Saisi en procédure d’urgence par le président de la République, le Conseil constitutionnel a déclaré la loi n°18/2026 contraire à la Constitution. Les «Sages» ont fustigé des vices de procédure substantiels commis par l’Assemblée nationale, notamment le non-respect des règles budgétaires et le rejet illégal du «vote bloqué» réclamé par l’Exécutif. Tout ça pour ça ?
Nouveau coup de théâtre institutionnel au Sénégal. Le Conseil constitutionnel, réuni ce jeudi 9 juillet 2026 à la suite d’une saisine de recours en inconstitutionnalité après l’adoption par la majorité de Pastef des réformes constitutionnelles, a rendu une décision historique en invalidant purement et simplement la loi de révision constitutionnelle n°18/2026, adoptée par l’Assemblée nationale le 29 juin dernier.
Saisis le 6 juillet par le président de la République, les «Sages» ont balayé d’un revers de main les arguments d’incompétence et d’irrecevabilité soulevés par le président de l’Assemblée nationale.

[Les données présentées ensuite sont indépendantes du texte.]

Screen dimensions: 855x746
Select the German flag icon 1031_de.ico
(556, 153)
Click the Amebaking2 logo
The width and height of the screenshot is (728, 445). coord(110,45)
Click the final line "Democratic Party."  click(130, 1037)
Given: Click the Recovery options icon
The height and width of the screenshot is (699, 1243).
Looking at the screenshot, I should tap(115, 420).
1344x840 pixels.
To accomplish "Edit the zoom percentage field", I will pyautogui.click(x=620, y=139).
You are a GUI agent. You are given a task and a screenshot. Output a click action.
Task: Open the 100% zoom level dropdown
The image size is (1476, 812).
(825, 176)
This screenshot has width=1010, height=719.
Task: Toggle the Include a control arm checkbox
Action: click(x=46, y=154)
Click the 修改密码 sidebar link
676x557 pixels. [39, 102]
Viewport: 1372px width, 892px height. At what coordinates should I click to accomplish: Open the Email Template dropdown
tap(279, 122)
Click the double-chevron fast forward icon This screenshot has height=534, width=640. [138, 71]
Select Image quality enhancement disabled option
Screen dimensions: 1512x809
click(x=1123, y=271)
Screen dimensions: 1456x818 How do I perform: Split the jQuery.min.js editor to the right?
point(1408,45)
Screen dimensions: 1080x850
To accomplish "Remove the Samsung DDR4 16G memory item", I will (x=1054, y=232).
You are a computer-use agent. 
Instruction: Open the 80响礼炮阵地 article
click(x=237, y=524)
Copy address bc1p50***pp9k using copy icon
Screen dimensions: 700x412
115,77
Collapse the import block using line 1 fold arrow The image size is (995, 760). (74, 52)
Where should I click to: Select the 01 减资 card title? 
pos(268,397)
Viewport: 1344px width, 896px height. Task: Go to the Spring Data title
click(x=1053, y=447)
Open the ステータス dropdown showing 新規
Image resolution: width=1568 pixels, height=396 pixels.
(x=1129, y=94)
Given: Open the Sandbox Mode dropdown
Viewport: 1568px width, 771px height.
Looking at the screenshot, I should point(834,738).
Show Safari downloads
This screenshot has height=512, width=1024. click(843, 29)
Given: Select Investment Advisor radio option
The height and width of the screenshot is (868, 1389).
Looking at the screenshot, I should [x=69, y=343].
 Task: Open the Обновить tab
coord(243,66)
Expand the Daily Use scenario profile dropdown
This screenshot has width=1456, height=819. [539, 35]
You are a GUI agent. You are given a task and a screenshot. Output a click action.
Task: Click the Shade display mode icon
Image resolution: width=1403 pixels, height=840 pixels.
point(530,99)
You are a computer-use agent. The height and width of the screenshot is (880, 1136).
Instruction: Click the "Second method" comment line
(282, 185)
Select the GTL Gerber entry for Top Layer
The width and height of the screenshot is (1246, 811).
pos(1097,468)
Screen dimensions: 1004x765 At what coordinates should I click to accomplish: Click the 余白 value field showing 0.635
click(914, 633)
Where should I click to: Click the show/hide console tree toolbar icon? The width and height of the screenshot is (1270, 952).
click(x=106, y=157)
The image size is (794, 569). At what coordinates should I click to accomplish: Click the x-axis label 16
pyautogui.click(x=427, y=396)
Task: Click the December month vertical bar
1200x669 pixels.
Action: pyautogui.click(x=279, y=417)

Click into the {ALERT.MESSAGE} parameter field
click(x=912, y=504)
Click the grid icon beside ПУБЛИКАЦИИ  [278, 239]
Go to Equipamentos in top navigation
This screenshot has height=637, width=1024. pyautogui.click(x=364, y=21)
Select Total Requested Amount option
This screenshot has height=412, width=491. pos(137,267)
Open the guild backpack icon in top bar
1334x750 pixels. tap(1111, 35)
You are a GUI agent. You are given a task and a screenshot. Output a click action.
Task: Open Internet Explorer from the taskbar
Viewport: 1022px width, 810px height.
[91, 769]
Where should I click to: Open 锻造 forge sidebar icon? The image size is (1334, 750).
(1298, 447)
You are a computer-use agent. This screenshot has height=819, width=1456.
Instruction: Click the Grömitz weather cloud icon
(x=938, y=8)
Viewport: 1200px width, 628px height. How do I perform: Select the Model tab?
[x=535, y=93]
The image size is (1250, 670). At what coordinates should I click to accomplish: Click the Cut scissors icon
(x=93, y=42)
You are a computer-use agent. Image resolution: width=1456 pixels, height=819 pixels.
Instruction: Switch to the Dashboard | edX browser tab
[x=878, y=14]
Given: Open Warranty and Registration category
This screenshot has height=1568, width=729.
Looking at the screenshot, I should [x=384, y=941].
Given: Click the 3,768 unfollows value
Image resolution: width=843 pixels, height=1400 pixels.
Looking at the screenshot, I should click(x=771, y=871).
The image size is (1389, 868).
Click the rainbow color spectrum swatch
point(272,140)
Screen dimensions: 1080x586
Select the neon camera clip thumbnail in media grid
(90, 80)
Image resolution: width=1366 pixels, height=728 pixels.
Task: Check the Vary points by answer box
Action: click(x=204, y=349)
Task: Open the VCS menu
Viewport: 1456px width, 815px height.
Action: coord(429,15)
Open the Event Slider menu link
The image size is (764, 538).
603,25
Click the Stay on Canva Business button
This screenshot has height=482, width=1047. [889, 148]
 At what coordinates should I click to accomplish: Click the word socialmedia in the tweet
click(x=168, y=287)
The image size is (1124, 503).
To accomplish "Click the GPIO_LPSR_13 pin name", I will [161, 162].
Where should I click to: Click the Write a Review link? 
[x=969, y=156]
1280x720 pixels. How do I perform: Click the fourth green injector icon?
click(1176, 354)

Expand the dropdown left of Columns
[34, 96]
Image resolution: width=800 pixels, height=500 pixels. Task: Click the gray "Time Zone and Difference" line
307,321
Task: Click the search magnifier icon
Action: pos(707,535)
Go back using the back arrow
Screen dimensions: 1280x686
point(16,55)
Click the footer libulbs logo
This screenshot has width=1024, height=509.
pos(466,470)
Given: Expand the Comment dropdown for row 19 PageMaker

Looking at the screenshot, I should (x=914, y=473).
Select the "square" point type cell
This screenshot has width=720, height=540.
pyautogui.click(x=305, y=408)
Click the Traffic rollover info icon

Dans son mémoire en réponse, ce dernier affirmait que la haute juridiction ne pouvait pas contrôler une norme à valeur constitutionnelle. Le Conseil constitutionnel a fermement rappelé sa légitimité à statuer sur les lois de révision, précisant que son contrôle s’assure du respect de la régularité de la procédure et des limites fixées par la Charte fondamentale. De plus, le Conseil a jugé le recours parfaitement recevable dès l’adoption définitive du texte par les députés, sans qu’il soit nécessaire d’attendre une quelconque approbation ultérieure.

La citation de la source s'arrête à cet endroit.